How can I troubleshoot packet loss for my Direct Connect connection?

Last updated: 2021-12-23

I'm using AWS Direct Connect to transfer data. I'm experiencing packet loss transferring data to my Amazon Elastic Compute Cloud (Amazon EC2) instance. How can I isolate the packet loss?

Short description

Packet loss occurs when transmitted data packets fail to arrive at their destination resulting in network performance issues. Packet loss is caused by low signal strength at the destination, excessive system utilization, network congestion and network route misconfigurations.

Resolution

Run the following checks for your network devices and Direct Connect connection.

Check the AWS Personal Health Dashboard for scheduled maintenance or events

The AWS Personal Health Dashboard displays relevant information and also provides notifications for activities. For more information, see How can I get notifications for Direct Connect scheduled maintenance or events?

Check metrics for the Direct Connect endpoint, customer gateway (CGW), and intermediate device (layer 1)

With CGW and intermediate devices, the issue can be local to the on premises network or the transit path towards AWS. Check the following on the on premises node and intermediate devices:

  • The CGW logs for Interface flaps.
  • CPU utilization for the CGW when the issue occurred.
  • The light signal reading on the device the Direct Connect connection terminates.
  • The device the Direct Connect connection terminates for input errors, incrementing framing errors, cyclic redundancy (CRC) errors, runts, giants and throttles.

Check Direct Connect connection metrics (layer 1)

Check for the following Direct Connect metrics:

  • ConnectionErrorCount: Apply the sum statistic and note that non-zero values indicate MAC level errors in the AWS device.
  • ConnectionLightLevelTX and ConnectionLightLevelRX: Check the light signal recorded on the Direct Connect connection when the issue occurred. The acceptable range is between -14.4 and 2.50 dBm.
  • ConnectionBpsEgress and ConnectionBpsIngress: Check the amount of traffic on the Direct Connect connection when the packet loss occurred for congestion on the link.

For more information, see Direct Connect Connection metrics.

Check for asymmetric sub optimal routing (layer 3)

Asymmetric routing can result in packet loss if the on premises firewall performs unicast reverse path forwarding causing network traffic to drop. Suboptimal routing with the on premises network can also cause packet loss.

For more information, see How can I resolve asymmetric routing issues when I create a VPN as a backup to Direct Connect in a transit gateway?

End-to-end bidirectional trace route between the on premises host and the AWS host (layer 3)

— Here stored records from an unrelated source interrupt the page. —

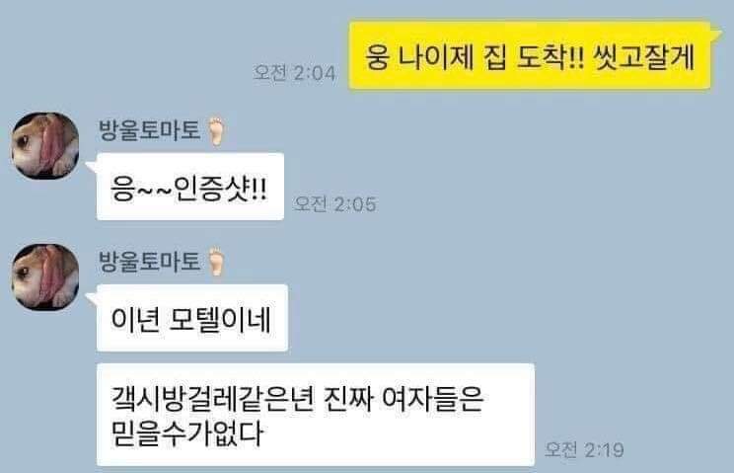Click the 오전 2:05 timestamp
This screenshot has height=473, width=734.
tap(334, 203)
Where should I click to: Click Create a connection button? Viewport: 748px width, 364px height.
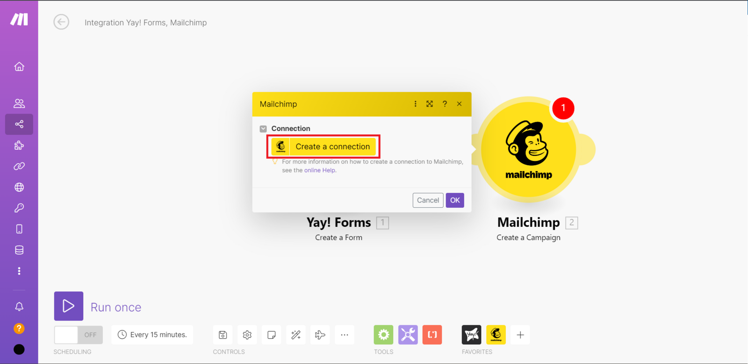coord(324,146)
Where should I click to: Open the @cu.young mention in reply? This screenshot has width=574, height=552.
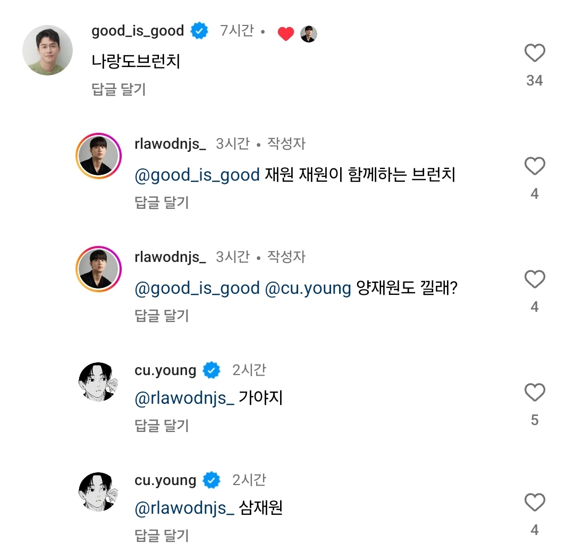tap(308, 288)
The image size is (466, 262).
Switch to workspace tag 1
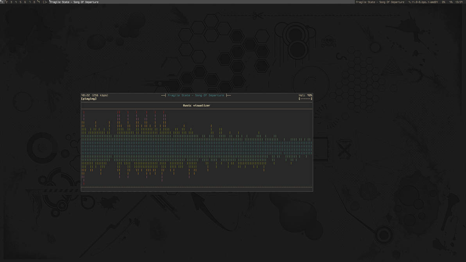tap(2, 2)
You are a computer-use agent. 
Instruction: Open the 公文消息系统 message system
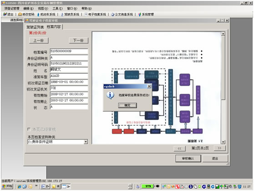point(122,15)
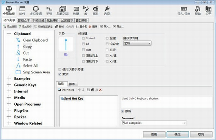The image size is (216, 140).
Task: Open the All Categories command dropdown
Action: tap(154, 123)
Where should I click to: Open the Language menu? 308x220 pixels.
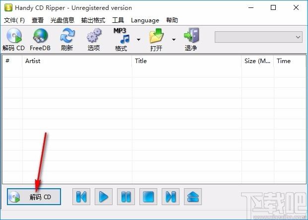point(145,20)
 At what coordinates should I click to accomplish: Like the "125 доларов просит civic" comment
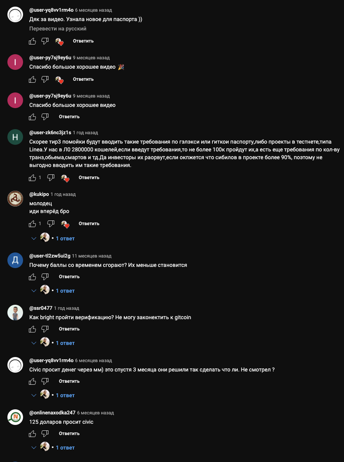pyautogui.click(x=32, y=434)
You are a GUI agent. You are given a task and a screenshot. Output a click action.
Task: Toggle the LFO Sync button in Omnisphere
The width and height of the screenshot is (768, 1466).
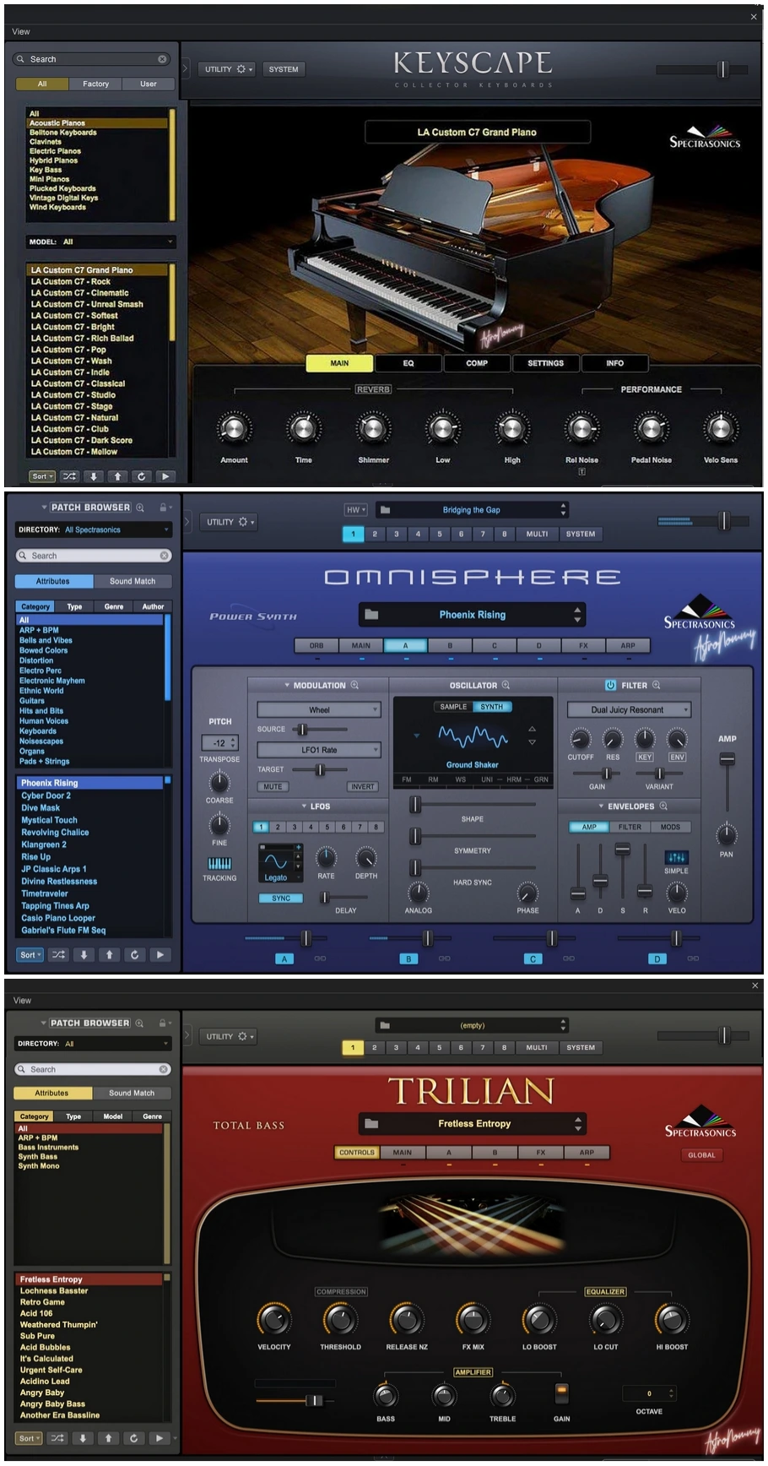(281, 898)
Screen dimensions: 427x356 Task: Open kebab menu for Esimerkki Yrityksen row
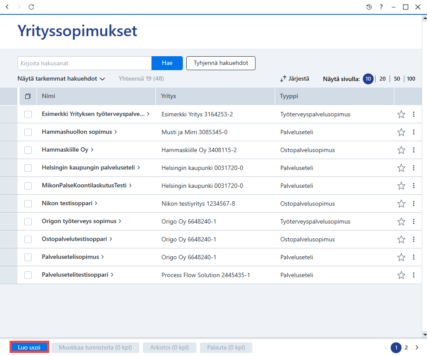click(x=414, y=114)
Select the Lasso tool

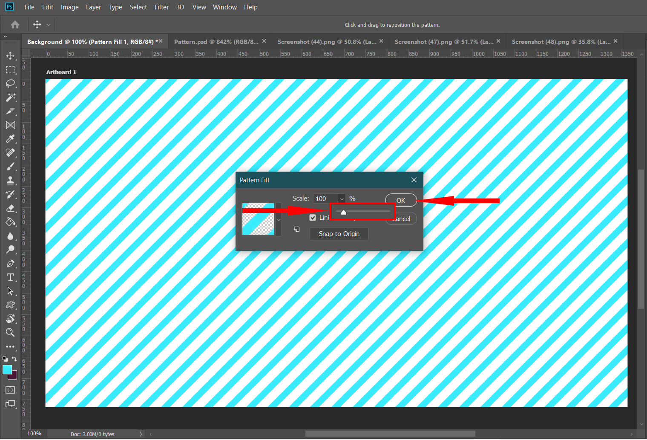point(10,83)
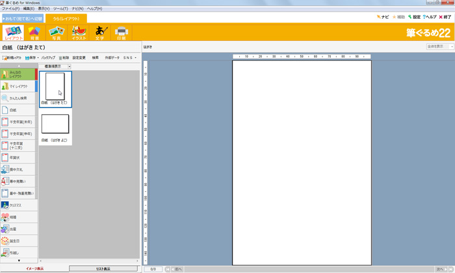Image resolution: width=455 pixels, height=273 pixels.
Task: Open ナビ (Navi) from the top-right bar
Action: 382,17
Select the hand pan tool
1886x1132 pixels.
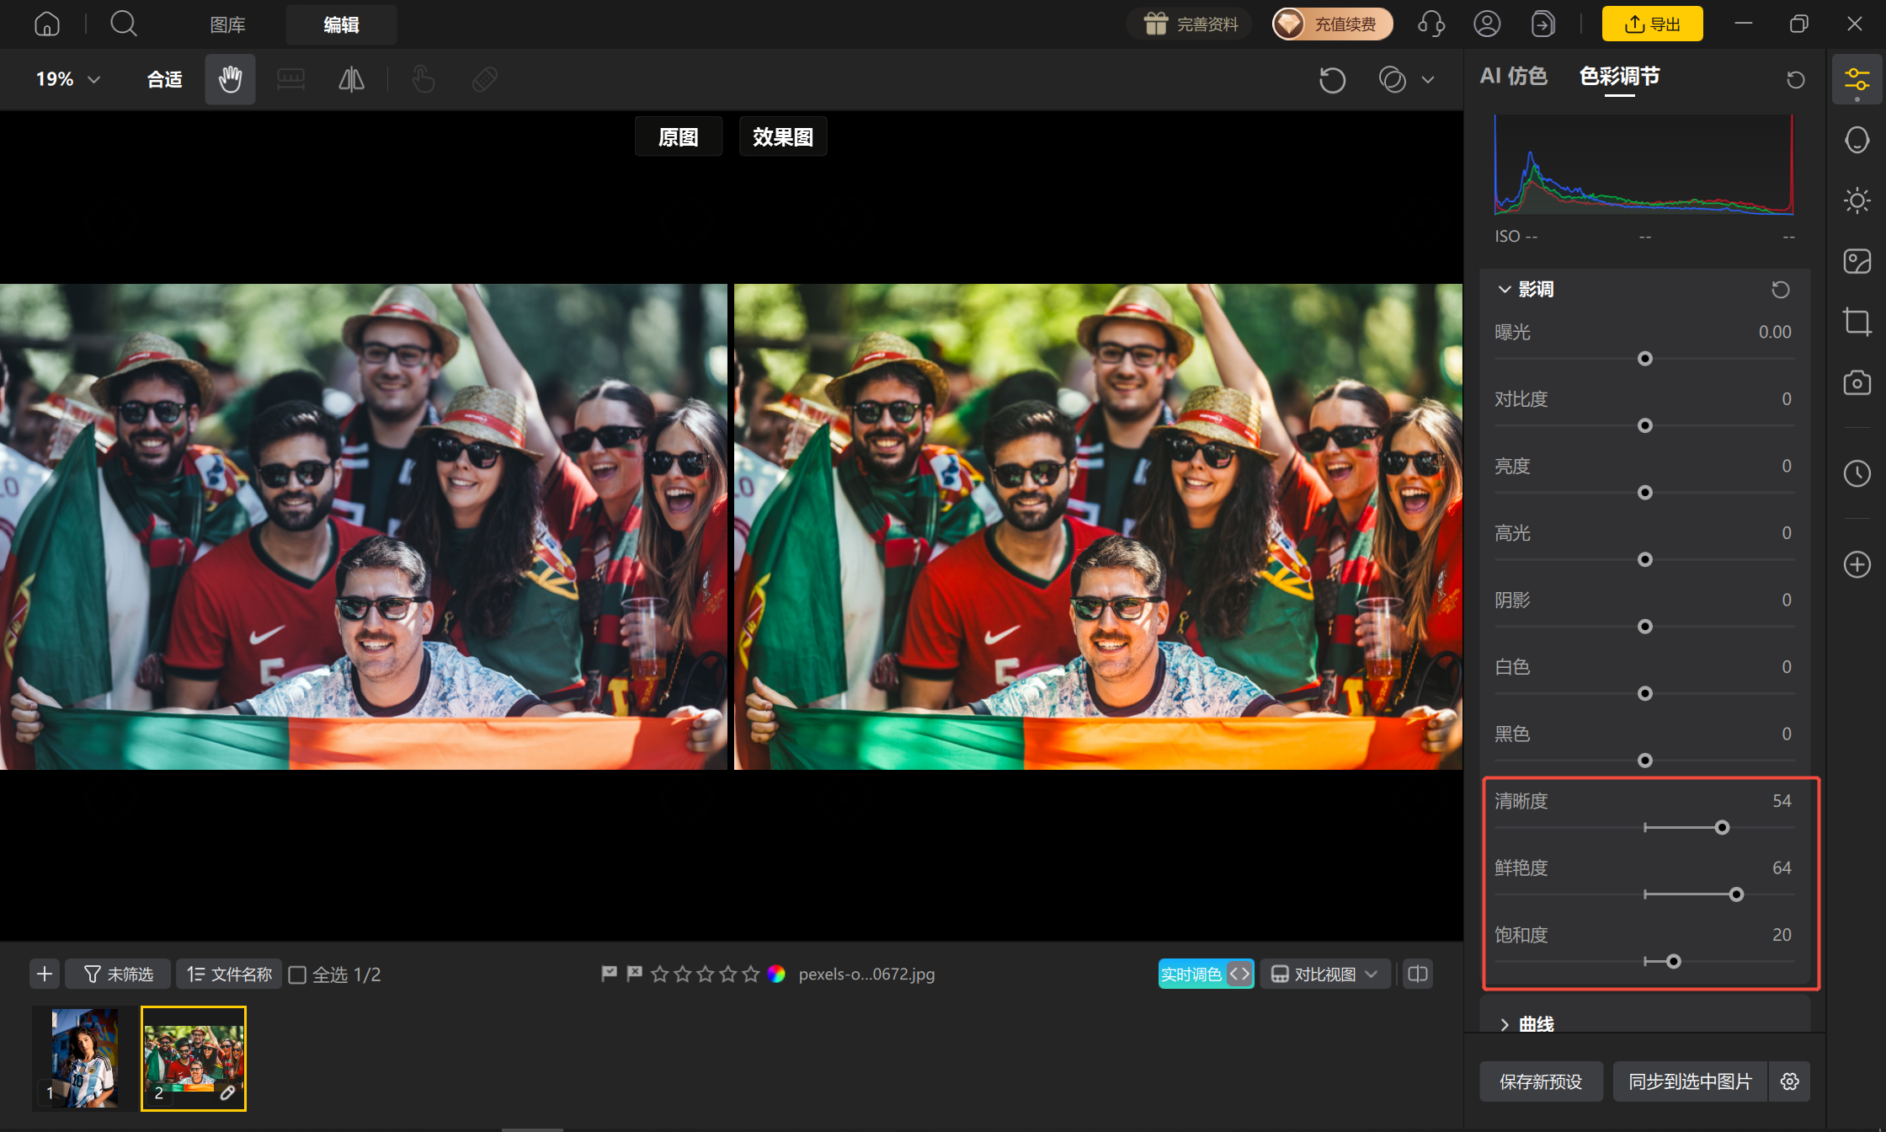230,79
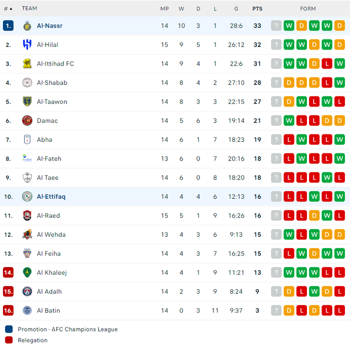Open the Al-Ettifaq team link

[51, 197]
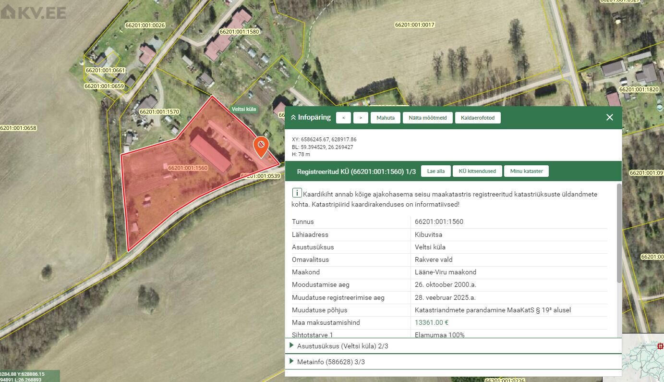This screenshot has width=664, height=382.
Task: Open Minu kataster
Action: pos(526,171)
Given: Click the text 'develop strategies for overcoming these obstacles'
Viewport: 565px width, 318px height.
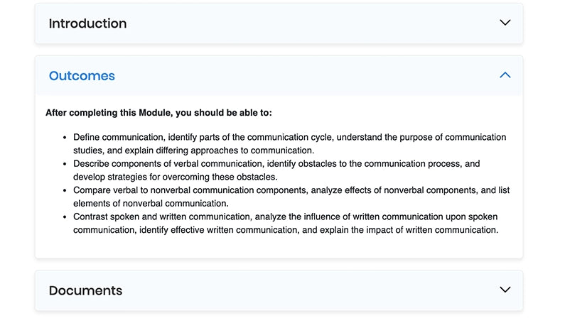Looking at the screenshot, I should 175,177.
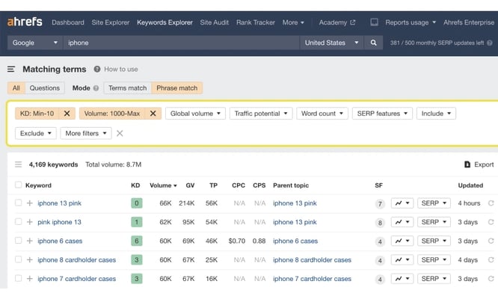
Task: Open the iphone 7 cardholder cases keyword link
Action: pos(76,279)
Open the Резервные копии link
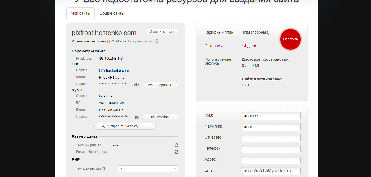Image resolution: width=371 pixels, height=177 pixels. tap(140, 41)
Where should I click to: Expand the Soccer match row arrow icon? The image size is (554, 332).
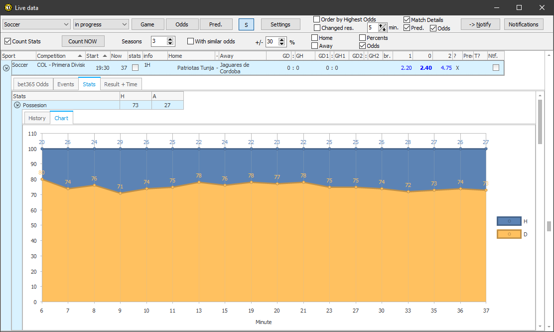pos(6,68)
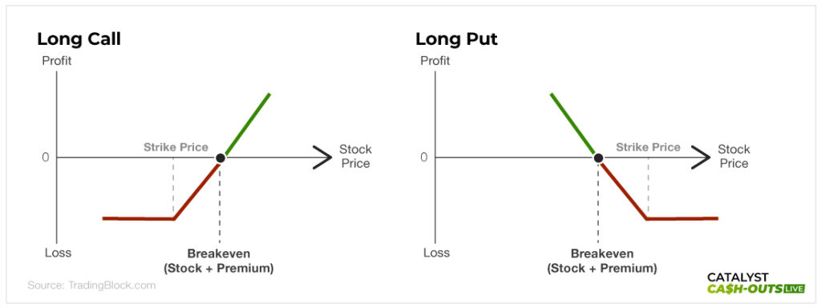Screen dimensions: 821x308
Task: Click the Breakeven label under Long Call
Action: pyautogui.click(x=219, y=253)
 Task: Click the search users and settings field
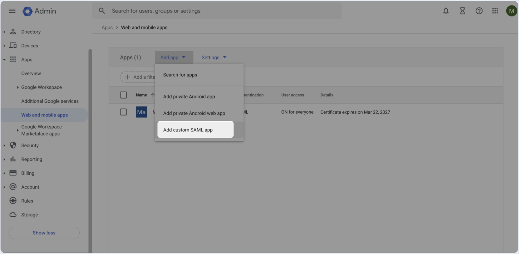[x=217, y=11]
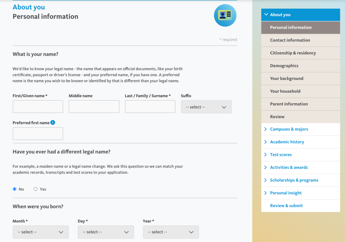Click the ID card icon in header
The image size is (345, 242).
click(225, 15)
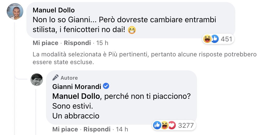Open the 14 h reply timestamp
Screen dimensions: 257x135
(x=122, y=129)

Running trace route between the hosts determines the network path taken in both directions. Trace results also determine if the routing is asymmetric, load balanced, and so on.

1.    Run the following command to install traceroute:

Linux:

 sudo yum install traceroute

Ubuntu:

sudo apt-get install traceroute

2. Then, run a command similar to the following for the ICMP traceroute:

sudo traceroute -T -p <destination Port> <IP of destination host>

Windows OS:

1.    Download WinPcap and tracetcp.

2.    Extract the Tracetcp ZIP file.

3.    Copy tracetcp.exe to your C drive.

4.    Install WinPcap.

5.    Open the command prompt and root WinPcap to your C drive using the C:\Users\username>cd \ command.

6.    Run tracetcp using the following commands: tracetcp.exe hostname:port or tracetcp.exe ip:port.

End-to-end bidirectional MTR test between the on premises host and the AWS host (layer 3)

MTR tests are similar to traceroute for allowing the discovery of each router in the network connection pathway between the hosts. MTR tests also provide information on each node in the path such as packet loss.

Check the MTR results for packet loss and network latency. A network loss percentage at a hop can indicate an issue with the router. Some service providers limit the ICMP traffic that MTR uses. To determine if the packet loss is due to rate limits, review the subsequent hops. If the subsequent hop shows a loss of 0.0%, this can indicate ICMP rate limiting.

1.  Run the following command to install MTR:

Amazon Linux/REHEL:

$ sudo yum install mtr -y

Ubuntu:

sudo apt install mtr -y

Windows OS:

Download and install WinMTR.

Note: For Windows OS, WinMTR doesn't support TCP-based MTR.

2.       For the on-premises --> AWS direction, run MTR on the on premises host (ICMP and TCP based):

$ mtr -n -c 100 <private IP of EC2> --report
$ mtr -n -T -P <EC2 instance open TCP port> -c 100 <private IP of EC2> --report

3.    For the AWS --> on-premises direction, run MTR on the EC2 instance (ICMP and TCP based):

$ mtr -n -c 100 <private IP of the local host> --report
$ mtr -n -T -P <local host open TCP port> -c 100 <private IP of the local host> --report

Review the path MTU between the on premises host and AWS host (layer 3)

The maximum transmission unit (MTU) is the size of the largest permissible packet passed over the network connection. Path MTU Discovery (PMTUD) determines the MTU path. Packet loss can occur if the packet is too large. For more information, see Path MTU Discovery.

You can check the path MTU between two hosts using tracepath.

1.  For the on-premises --> AWS direction, run tracepath on port 80 from the local host:

$ tracepath -n -p 80 <EC2 private instance IP>
2. For the AWS --> on premise direction, run tracepath on port 80 from the EC2 instance:

$ tracepath -n -p 80 <private IP of local host>